The Mexican Debt and Infrastructure Forum

July 6, 2017 | St. Regis Mexico City

According to InfraDeals data, 35 financial closings totaling over USD 11bn for various infrastructure projects were reached in 2016 throughout Mexico. This was split between transportation (USD 6.143bn) and power and renewables (USD 5.192bn) assets and represented a growth of 32% from 2015. This data comes as no surprise considering reforms made to the energy and transportation sectors. For instance, relatively new “P3” legislation has enabled officials to embark on 18 infrastructure projects requiring MXN 36.5bn in investment for later this year.

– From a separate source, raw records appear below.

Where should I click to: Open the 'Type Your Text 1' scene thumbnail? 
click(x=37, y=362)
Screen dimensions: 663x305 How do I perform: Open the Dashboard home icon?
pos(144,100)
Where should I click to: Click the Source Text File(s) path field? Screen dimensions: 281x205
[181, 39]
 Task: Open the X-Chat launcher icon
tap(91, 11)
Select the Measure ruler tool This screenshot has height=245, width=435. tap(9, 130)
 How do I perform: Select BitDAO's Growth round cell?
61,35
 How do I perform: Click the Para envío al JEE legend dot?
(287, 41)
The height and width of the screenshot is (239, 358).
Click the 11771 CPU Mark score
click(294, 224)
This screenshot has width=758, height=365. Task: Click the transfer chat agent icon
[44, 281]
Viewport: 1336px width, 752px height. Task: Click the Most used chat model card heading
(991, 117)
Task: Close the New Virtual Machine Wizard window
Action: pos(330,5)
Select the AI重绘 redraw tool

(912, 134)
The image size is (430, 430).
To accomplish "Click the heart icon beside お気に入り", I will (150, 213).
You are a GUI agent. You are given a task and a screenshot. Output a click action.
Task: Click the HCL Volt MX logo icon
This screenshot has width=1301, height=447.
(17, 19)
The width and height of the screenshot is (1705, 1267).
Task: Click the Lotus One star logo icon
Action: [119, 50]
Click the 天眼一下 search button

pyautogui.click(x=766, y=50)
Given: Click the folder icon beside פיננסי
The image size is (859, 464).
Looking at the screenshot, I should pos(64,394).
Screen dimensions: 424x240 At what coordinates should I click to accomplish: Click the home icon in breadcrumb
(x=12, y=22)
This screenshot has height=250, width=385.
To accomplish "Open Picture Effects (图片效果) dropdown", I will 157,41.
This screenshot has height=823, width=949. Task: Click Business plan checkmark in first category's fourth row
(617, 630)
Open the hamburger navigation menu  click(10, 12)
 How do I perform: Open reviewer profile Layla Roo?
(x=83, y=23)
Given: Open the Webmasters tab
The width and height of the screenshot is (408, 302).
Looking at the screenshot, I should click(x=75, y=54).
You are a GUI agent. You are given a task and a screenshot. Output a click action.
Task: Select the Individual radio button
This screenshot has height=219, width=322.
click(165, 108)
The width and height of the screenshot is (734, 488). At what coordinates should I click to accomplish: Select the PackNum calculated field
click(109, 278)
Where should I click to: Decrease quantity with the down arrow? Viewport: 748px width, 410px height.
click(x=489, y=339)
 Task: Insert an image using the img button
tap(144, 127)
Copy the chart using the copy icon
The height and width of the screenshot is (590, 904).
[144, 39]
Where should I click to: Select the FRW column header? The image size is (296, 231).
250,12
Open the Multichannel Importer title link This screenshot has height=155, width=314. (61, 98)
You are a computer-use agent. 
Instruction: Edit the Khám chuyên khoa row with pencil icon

Additionally, lucrative energy/power asset opportunities will spring up following the establishment of a wholesale electricity market under an independent system operator.

Minding risk and distressed strategies, investors will hear about the restructuring efforts of infra operator Empresas ICA, oil drillers and pipeline company Arendal. Also, panelists will address proposed US government tariffs and corresponding impact on Mexican auto part makers, such as Nemak and Rassini.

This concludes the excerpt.